Aaron Kahn, a litigation associate at White & Case who externed with Crispo shortly before he left the bench, says he still relishes the hands-on education he got by working with the gregarious jurist. “He makes you part of the process,” Kahn explains, having the students sit in on chambers and courtroom conferences and inviting their questions about what they’ve seen and heard.

Judges’ Influence

Kahn says that working with Crispo—who he first became aware of years earlier when the judge oversaw a business lawsuit involving Kahn’s family—helped confirm his decision to pursue a career in civil ligation, and that the judge’s recommendation helped steer him toward the firm he has worked for the past seven years.

Crispo “really enjoyed litigation,” Kahn says. “He saw each case as a whole new opportunity to learn something about the world.”

Kahn recalls with fond memories “the bagel seminar”—the early morning coffee-shop meetings at which the judge expounded on the cases and fielded externs’ questions.

“The bonus [was] that he knew every judge in the courthouse and many of the lawyers,” and they would often stop by and chat. “So, many of [us] learned about family law from the family law judges,” even though Crispo didn’t handle those cases.

“It was invaluable for a second- or third-year law student,” Kahn says.

Lawyers and law students aren’t the only people Crispo has mentored.
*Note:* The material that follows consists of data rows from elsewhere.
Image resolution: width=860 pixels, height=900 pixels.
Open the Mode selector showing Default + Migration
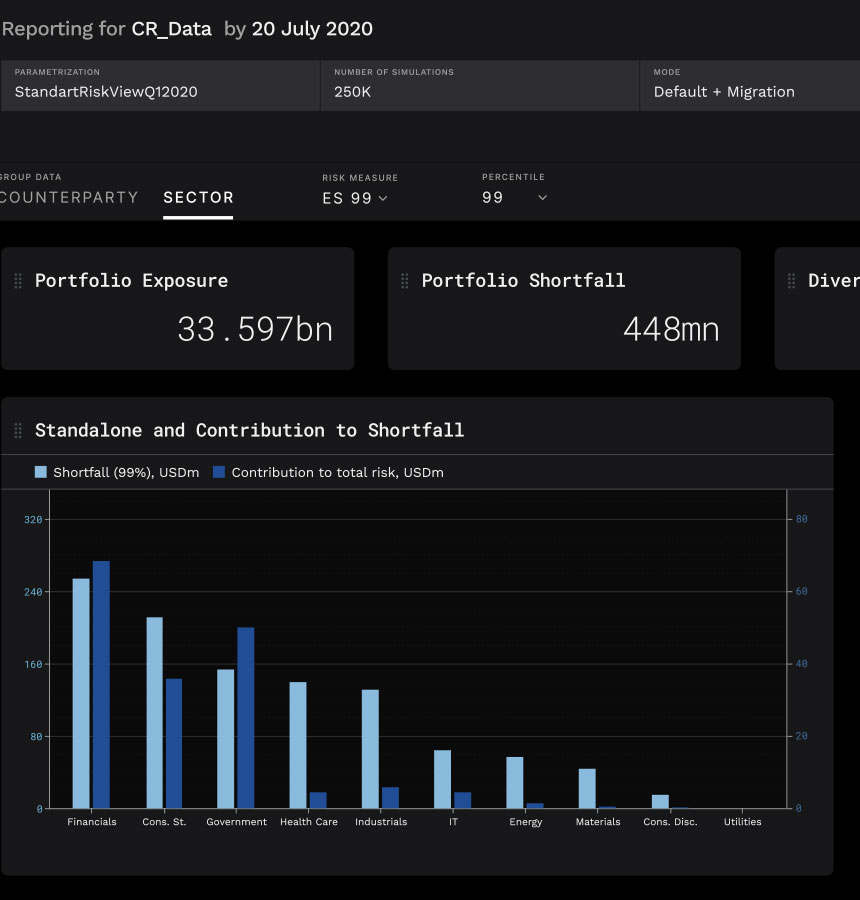tap(724, 92)
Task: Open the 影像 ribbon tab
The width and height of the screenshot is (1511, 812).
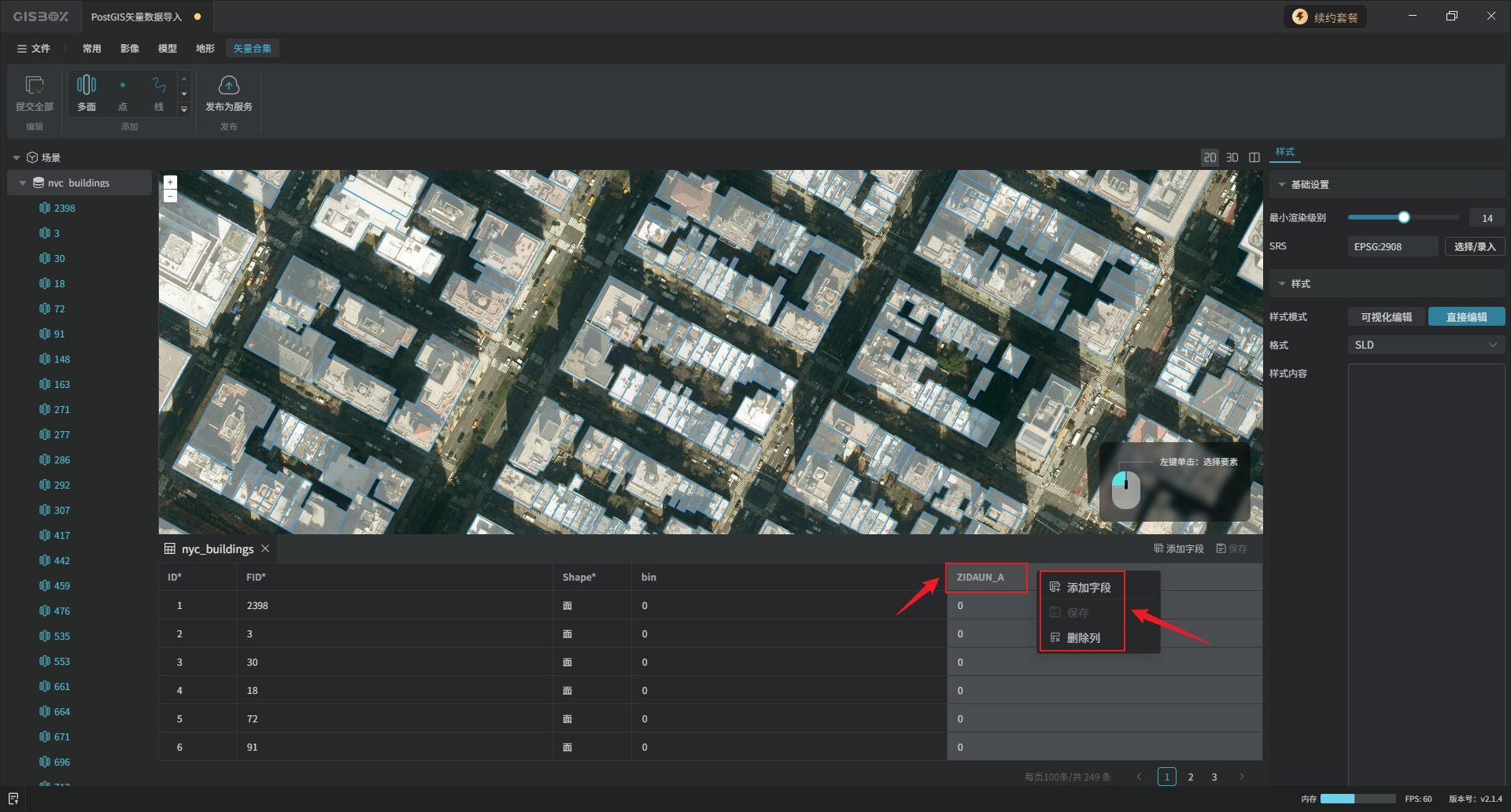Action: (x=130, y=49)
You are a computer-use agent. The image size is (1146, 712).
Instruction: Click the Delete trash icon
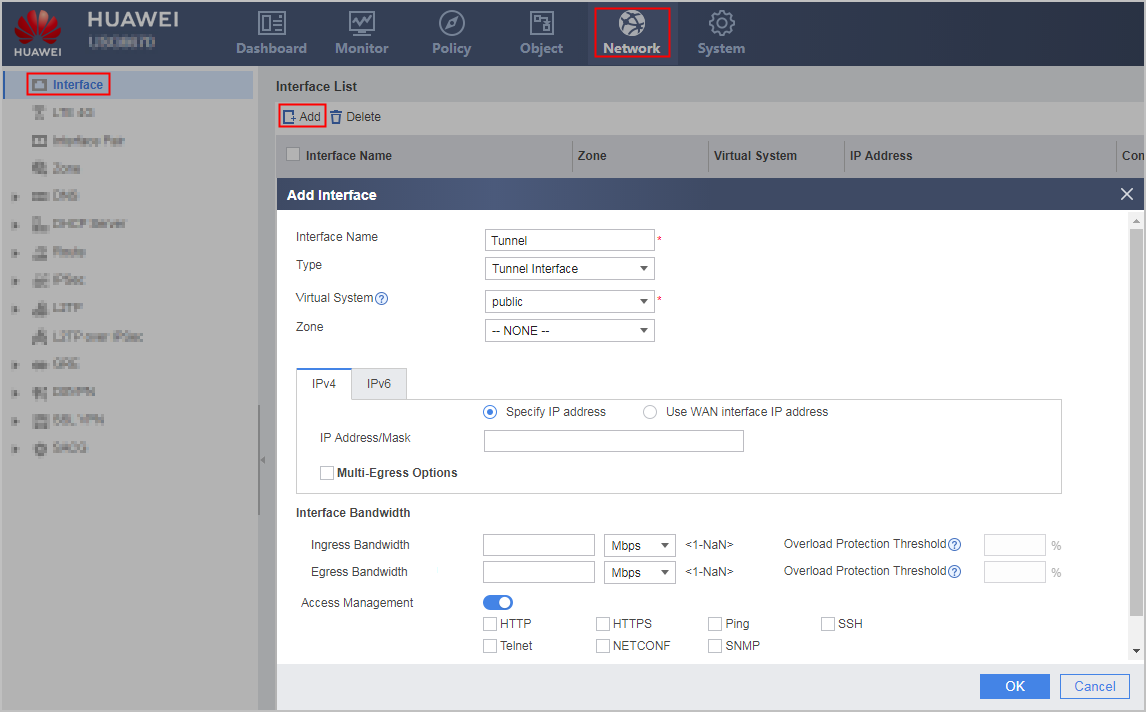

While on the Superior Court, he explains, he was a regular participant in community outreach, visiting schools, often in areas where none of the children had ever met a lawyer, let alone a judge.
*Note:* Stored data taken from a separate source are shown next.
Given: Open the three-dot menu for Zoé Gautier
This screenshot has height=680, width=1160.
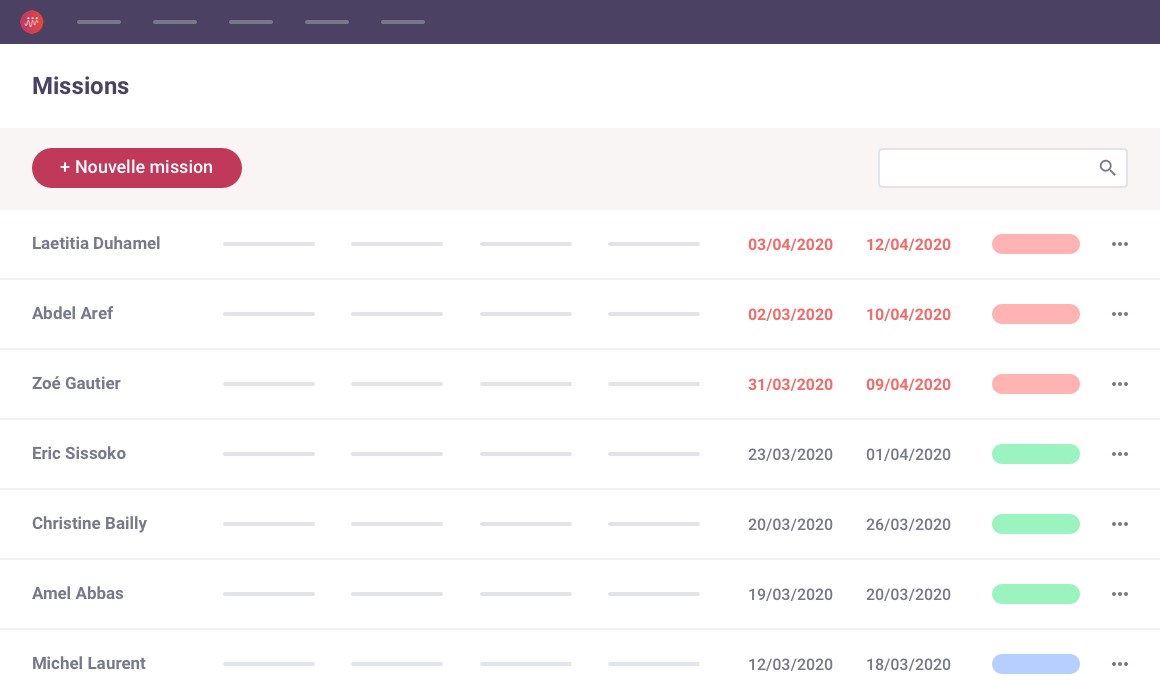Looking at the screenshot, I should [x=1119, y=384].
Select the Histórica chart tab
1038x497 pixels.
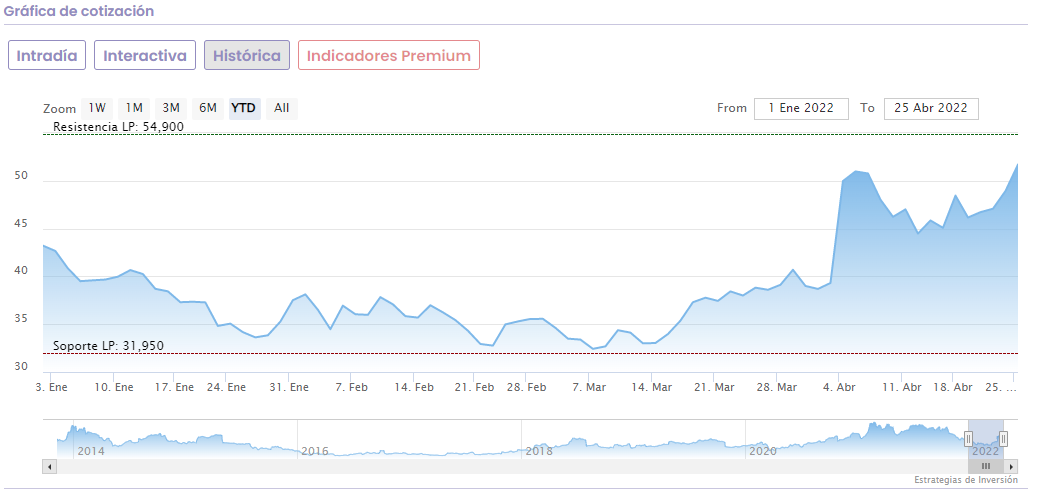click(247, 56)
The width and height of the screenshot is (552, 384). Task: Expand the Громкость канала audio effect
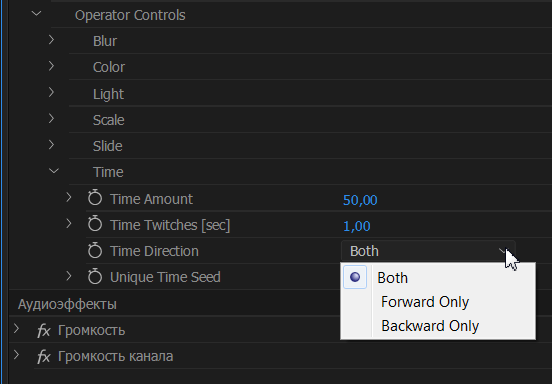[x=16, y=354]

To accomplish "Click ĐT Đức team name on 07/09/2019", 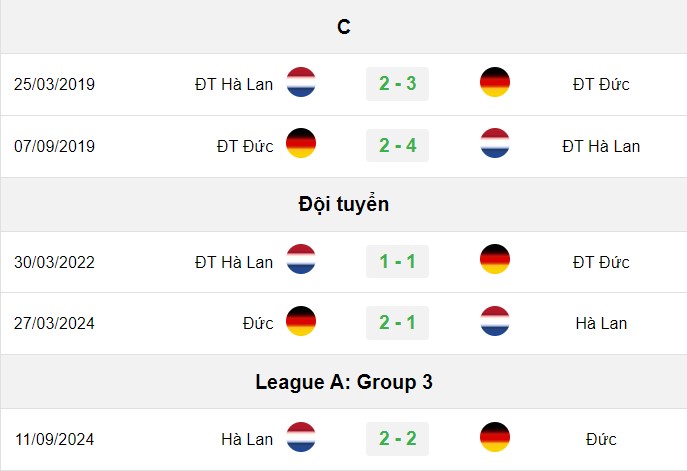I will 245,146.
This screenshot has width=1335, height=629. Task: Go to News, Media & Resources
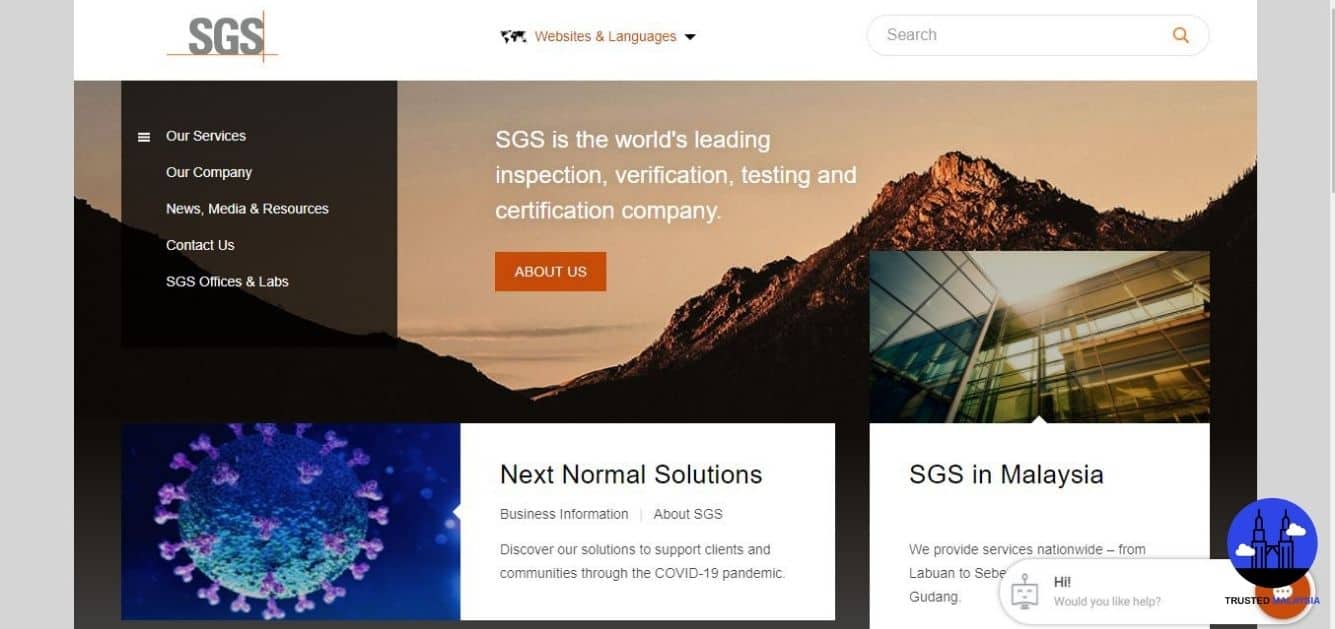pos(247,209)
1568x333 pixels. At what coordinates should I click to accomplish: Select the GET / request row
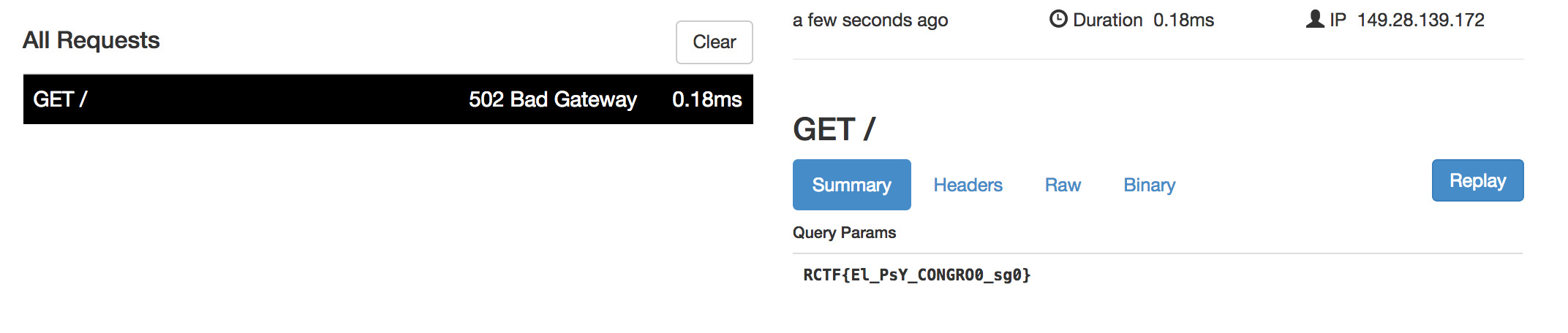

He still chuckles about one of those visits, where he discovered that the teacher shared his passion for singing, and joined him in a couple of duets. When they finished, one of the pupils paid Crispo what he recalls as the ultimate compliment: “You sing real good for a judge.”
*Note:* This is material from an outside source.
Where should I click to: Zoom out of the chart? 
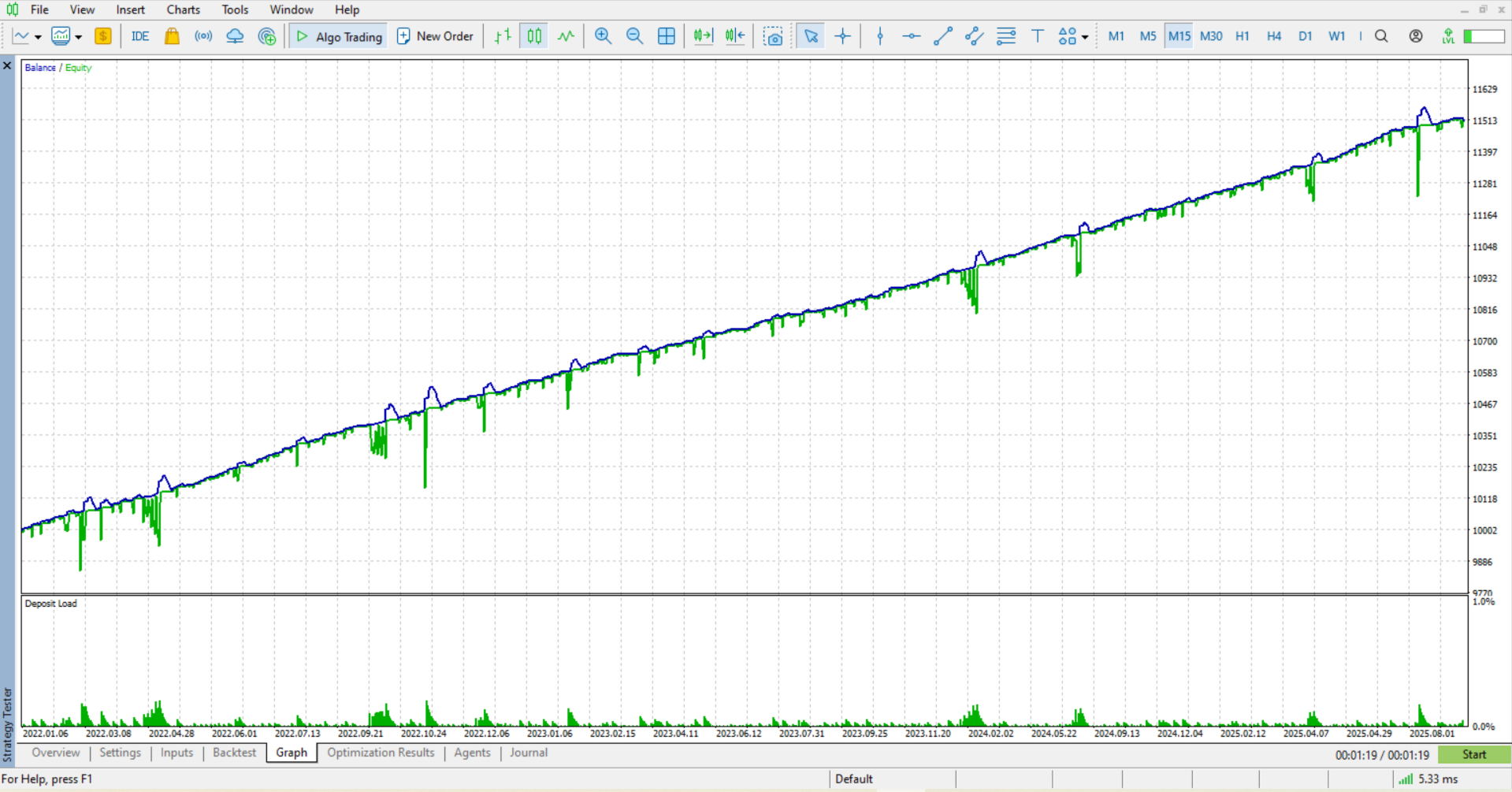point(634,36)
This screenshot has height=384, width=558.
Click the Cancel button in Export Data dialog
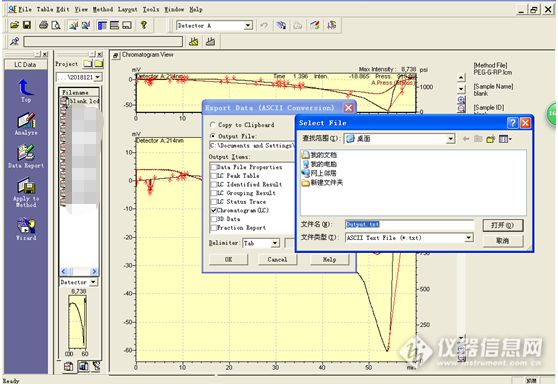277,259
He was so flattered, he stayed for lunch. One gracious student even shared his peanut butter and jelly sandwich, Crispo recalls.

His interest in music has been life-long, he explains. He grew up singing in glee clubs and church choirs and was part of a men’s chorus at Loyola and a barbershop quartet in the San Gabriel Valley.

He has sung at numerous bar functions over the years. Attorney Phil Bartenetti, who followed him as IALA president in 1985, says Crispo has “never met an opportunity to sing that he didn’t take.”

Opera Buff

An opera buff, he visits Italy every few years, although “one of the great failings of my life,” he says, is that he never gained fluency in the language of his ancestors. He recalls with a smile, but with a hint of frustration, a failed effort to visit his idol, Luciano Pavarotti, who famously once declared his Modena estate always open to his fans, although it wasn’t on the day Crispo arrived at the gate.

Even in his sixth decade in law, Crispo maintains a busy schedule. He does private judging, both independently and through two provider organizations, and remains active in several groups, including the American Inns of Court, which promotes professional education and ethics.

Private judging, he notes, has given him opportunities to do things he could never have done on the public bench, including moderate a Native American tribal council meeting in a dispute over gaming issues. The meeting, he notes, ended with a prayer thanking the Great Spirit for giving the tribe the wisdom to choose him as the moderator.

Another time, he notes, he and two retired judges from other parts of the country were retained by a litigation consultant in Bethesda, Md. to preside over a mock arbitration proceeding that was used to prepare lawyers for the actual arbitration of a massive business dispute. One interesting aspect, he explains, is that prior to hearing the matter and being debriefed, the panel wasn’t told whether they were working for the plaintiffs’ or the defendants’ lawyers.

While he continues to maintain a busy schedule of arbitrations, mediations, and the like, Crispo says he’s glad that his professional life is less busy than it was as a trial judge.

“There’s a difference between working three days a week and working six days a week,” he explains, adding that he is now perfectly happy to start a proceeding at 9 or 10 a.m. if that’s what the attorneys want to do.